When is a private road not private?

When the public has been using it for years.

The Arizona Supreme Court drove that decision home last week when it ruled on a 4-year-old civil case from Pima County.

The case involved a dispute between homeowners in two developments in southern Arizona. The dirt road between the two sets of properties belonged to one side, but it was used by residents on both.

The story begins in 1988, when a title company platted out a potential development near Sahuarita, a small desert town south of Tucson. It divided the ranch land into 40-acre parcels and sketched in a public road following a barely drivable Jeep trail along one end of the property.

A developer came in, bought the land and called it Entrada, which means "entrance" in Spanish. They bladed the trail to make a passable - albeit dirt - road and offered it to Pima County.

The County declined ownership of the new street but gave it a name to identify it for police and fire departments. It became Kolb Road.

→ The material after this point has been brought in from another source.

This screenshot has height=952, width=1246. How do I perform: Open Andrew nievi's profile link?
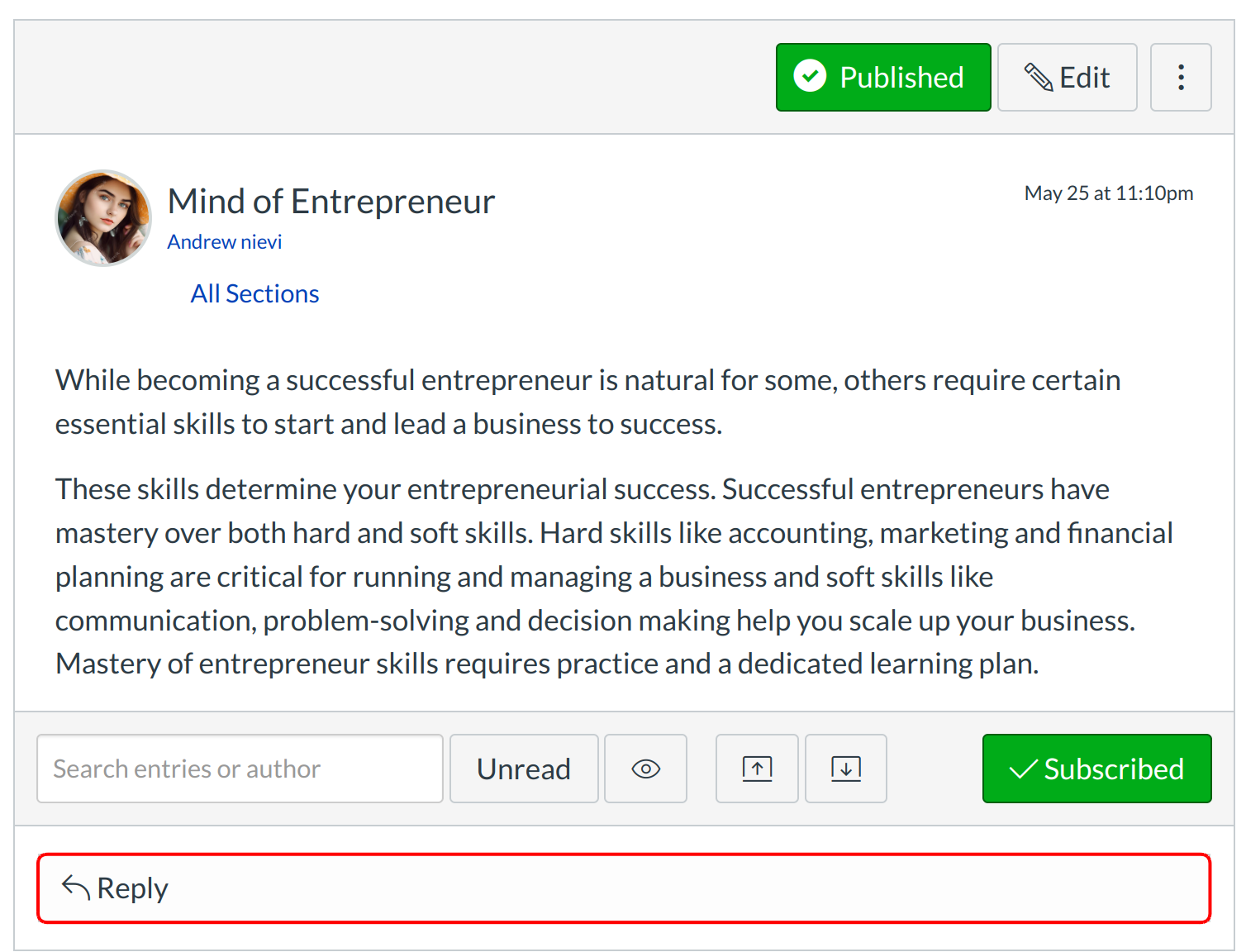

Later a second development arose on the other side of Kolb Road. The developer of Sycamore Canyon cut holes in a fence along the road and traced out paths leading from the new homes to the street.

Residents of Sycamore Canyon used Kolb Road for the next several years to get to their homes.

The legal owners of Kolb Road wanted to deny access to outsiders because of the dust and the hazards the traffic caused. They also were not thrilled because they said the newcomers did not want to pay to help maintain the road.

Developers, real estate agents and private landholders do business based on assumptions about easements. If a road closes after the contracts are signed and the homeowners moved in, there could be chaos.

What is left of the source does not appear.